Wherever the string "computer" appears in the records, return the line that holds it.

BEGIN RECORD SET

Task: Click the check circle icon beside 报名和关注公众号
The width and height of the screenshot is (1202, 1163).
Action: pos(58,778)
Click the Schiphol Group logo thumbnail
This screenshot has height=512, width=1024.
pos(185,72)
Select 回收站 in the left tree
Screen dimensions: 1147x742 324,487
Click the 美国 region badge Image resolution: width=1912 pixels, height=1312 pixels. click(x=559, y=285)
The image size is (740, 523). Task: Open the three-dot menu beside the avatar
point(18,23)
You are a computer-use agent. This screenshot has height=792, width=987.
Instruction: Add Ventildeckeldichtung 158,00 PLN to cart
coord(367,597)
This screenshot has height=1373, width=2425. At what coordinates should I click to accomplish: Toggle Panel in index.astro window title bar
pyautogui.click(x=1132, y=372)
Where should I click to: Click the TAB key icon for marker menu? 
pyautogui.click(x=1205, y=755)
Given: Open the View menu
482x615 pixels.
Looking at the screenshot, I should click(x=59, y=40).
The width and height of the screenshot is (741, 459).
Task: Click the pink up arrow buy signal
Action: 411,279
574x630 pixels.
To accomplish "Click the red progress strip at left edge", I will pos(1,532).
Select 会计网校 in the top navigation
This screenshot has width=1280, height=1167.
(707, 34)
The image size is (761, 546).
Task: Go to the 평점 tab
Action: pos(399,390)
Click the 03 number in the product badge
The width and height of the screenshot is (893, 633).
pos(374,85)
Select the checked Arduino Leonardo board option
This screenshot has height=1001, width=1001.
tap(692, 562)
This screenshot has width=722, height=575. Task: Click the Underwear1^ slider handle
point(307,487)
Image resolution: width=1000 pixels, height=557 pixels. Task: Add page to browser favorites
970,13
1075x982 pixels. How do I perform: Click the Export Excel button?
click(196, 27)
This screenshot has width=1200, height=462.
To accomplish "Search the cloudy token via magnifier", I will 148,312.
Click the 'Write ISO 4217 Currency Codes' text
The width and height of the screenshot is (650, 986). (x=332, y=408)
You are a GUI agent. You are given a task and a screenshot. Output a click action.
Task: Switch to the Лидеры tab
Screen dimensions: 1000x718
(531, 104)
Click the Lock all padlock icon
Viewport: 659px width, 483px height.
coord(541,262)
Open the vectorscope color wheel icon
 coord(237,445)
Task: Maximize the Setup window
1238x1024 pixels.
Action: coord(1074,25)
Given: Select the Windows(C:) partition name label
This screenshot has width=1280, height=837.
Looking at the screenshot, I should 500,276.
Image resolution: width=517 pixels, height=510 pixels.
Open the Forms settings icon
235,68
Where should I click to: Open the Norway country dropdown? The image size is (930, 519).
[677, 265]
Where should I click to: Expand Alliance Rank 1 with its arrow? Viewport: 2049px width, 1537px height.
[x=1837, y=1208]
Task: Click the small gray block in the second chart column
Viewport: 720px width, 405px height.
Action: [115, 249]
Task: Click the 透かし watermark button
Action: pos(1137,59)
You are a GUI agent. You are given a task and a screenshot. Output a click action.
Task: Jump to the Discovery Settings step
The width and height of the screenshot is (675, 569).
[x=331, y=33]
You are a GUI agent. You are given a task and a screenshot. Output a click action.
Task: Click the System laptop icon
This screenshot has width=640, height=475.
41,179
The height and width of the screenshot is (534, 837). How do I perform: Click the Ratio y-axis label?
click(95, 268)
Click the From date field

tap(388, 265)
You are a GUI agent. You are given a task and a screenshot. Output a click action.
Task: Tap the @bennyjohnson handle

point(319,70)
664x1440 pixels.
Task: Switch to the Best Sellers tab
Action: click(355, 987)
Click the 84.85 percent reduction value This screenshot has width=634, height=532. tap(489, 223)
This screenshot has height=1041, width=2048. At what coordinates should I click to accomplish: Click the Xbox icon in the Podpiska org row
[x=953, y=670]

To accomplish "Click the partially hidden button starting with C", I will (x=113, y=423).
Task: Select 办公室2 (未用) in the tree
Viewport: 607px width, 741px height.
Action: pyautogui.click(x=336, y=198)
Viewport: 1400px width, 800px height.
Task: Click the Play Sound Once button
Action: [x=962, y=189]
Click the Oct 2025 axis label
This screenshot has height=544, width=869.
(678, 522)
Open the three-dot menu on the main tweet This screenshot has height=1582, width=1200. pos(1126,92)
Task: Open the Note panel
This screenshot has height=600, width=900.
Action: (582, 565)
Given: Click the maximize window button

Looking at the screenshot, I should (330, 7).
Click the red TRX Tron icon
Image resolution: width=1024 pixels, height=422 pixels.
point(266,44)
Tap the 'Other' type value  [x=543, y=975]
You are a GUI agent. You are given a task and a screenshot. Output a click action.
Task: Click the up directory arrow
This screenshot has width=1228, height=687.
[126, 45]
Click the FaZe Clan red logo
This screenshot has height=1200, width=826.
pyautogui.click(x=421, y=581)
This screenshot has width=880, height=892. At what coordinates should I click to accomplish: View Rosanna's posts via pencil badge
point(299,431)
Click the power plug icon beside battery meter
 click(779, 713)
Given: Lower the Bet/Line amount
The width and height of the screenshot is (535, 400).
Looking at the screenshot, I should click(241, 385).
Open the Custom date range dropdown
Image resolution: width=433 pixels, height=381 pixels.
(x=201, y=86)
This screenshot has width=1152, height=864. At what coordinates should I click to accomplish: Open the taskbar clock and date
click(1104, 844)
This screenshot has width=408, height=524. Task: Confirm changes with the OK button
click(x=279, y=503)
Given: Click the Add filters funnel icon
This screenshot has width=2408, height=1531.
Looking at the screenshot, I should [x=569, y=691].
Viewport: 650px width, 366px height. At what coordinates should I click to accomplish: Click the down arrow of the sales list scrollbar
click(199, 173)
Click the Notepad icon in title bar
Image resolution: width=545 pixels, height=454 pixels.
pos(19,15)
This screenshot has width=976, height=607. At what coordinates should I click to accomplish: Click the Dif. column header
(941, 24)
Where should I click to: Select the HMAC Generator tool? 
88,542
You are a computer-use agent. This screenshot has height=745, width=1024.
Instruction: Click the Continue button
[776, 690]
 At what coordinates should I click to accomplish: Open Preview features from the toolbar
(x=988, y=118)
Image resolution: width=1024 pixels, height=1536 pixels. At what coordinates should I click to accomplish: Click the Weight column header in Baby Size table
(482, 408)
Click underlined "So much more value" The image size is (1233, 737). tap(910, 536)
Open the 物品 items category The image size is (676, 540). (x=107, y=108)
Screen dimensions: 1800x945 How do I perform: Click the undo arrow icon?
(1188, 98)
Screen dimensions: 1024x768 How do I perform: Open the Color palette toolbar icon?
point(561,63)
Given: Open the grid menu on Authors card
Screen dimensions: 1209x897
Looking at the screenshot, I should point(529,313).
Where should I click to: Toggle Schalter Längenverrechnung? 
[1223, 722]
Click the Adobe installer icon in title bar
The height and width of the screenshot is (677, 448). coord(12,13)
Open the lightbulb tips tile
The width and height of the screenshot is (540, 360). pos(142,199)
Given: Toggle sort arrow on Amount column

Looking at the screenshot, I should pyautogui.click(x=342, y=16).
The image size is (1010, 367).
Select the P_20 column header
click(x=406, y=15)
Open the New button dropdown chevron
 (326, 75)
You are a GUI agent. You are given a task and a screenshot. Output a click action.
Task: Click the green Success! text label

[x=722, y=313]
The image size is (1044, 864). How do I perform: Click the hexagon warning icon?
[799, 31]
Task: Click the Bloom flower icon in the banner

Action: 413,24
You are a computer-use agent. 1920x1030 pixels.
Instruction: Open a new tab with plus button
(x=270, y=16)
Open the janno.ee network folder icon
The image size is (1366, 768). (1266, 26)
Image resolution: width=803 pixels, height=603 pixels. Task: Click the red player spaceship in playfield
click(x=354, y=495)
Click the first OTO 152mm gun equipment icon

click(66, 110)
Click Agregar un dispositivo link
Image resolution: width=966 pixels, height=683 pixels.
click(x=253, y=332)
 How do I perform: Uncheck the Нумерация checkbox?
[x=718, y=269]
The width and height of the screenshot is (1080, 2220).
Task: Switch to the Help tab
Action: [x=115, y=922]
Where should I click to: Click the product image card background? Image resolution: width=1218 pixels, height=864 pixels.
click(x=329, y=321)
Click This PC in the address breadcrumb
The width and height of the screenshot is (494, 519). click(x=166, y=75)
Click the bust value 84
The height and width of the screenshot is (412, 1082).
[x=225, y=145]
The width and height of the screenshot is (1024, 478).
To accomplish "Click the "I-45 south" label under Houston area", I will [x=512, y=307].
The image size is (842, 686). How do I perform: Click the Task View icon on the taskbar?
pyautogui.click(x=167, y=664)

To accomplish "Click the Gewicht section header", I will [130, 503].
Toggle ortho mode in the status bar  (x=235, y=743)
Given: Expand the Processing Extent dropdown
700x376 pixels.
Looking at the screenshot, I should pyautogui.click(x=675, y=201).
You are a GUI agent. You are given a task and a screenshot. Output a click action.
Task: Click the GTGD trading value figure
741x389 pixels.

END RECORD SET

EXPECTED ANSWER:
You are a computer-use agent. This screenshot has height=792, width=987.
You are a computer-use agent. This screenshot has height=745, width=1024.
You are a computer-use agent. 1920x1030 pixels.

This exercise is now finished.